Find the two real roots of the quadratic equation x^2 + 3x − 154 = 0, giving the values of x that satisfy this equation.

Introduction / Context:
This problem is a standard quadratic equation question from algebra. You are asked to find the roots of a quadratic polynomial, which means finding the values of x that make the expression x^2 + 3x − 154 equal to zero. Such questions test basic skills in factorisation or use of the quadratic formula.

Given Data / Assumptions:

• Quadratic equation: x^2 + 3x − 154 = 0.
• We are looking for real roots.
• Standard algebraic methods such as factorisation or the quadratic formula apply.

Concept / Approach:
A quadratic equation of the form ax^2 + bx + c = 0 can be solved either by factorisation, by completing the square, or by using the quadratic formula x = [−b ± √(b^2 − 4ac)] / (2a). In this case, the coefficients are simple integers and factorisation is efficient: we search for two numbers whose product is −154 and whose sum is 3.

Step-by-Step Solution:
Step 1: Identify coefficients: a = 1, b = 3, c = −154. Step 2: We need two integers m and n such that m * n = −154 and m + n = 3. Step 3: The factor pairs of 154 are: 1 and 154, 2 and 77, 7 and 22, 11 and 14. Step 4: To get a product of −154, one factor must be negative. Check 11 and −14: 11 * (−14) = −154 and 11 + (−14) = −3, which is not 3. Step 5: Reverse the signs: −11 and 14 give (−11) * 14 = −154 and (−11) + 14 = 3. This pair works. Step 6: Rewrite the quadratic as x^2 + 3x − 154 = (x − 11)(x + 14) = 0. Step 7: Set each factor equal to zero: x − 11 = 0 or x + 14 = 0. Step 8: Solve to obtain x = 11 and x = −14.

Verification / Alternative check:
Substitute x = 11 into the original equation: 11^2 + 3 * 11 − 154 = 121 + 33 − 154 = 154 − 154 = 0. This satisfies the equation.
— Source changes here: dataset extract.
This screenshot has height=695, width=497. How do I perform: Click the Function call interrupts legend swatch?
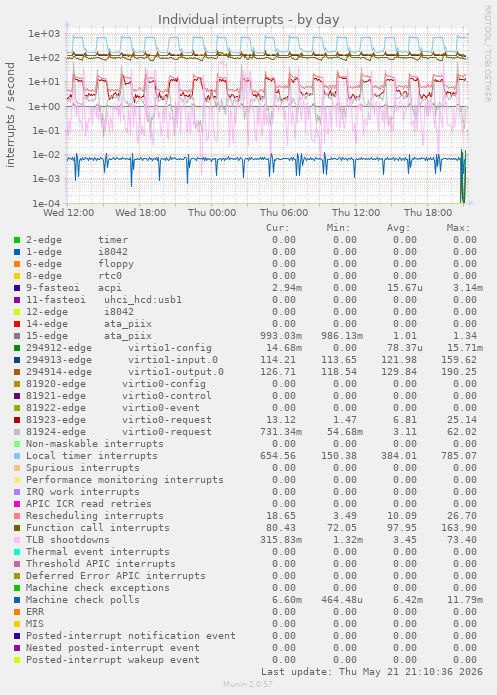tap(17, 528)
Substitute x = −14: (−14)^2 + 3 * (−14) − 154 = 196 − 42 − 154 = 154 − 154 = 0. Both values satisfy the quadratic, confirming that they are correct roots.

Why Other Options Are Wrong:
11, 14 gives one correct root and one incorrect root because 14 does not satisfy the equation.
14, −11 is just a reordered incorrect pair, since the actual roots are 11 and −14.
14, −22 and 7, −22 do not satisfy the equation when substituted into x^2 + 3x − 154, so they cannot be the correct roots.

Common Pitfalls:
A common error is mixing up the signs of the factor pair. Because the constant term is negative, the factors must have opposite signs. Forgetting to check both possible sign assignments can lead to the wrong pair. Another pitfall is not verifying the roots by substitution, which is a quick and reliable check.

Final Answer:
The roots of the equation are x = 11 and x = −14.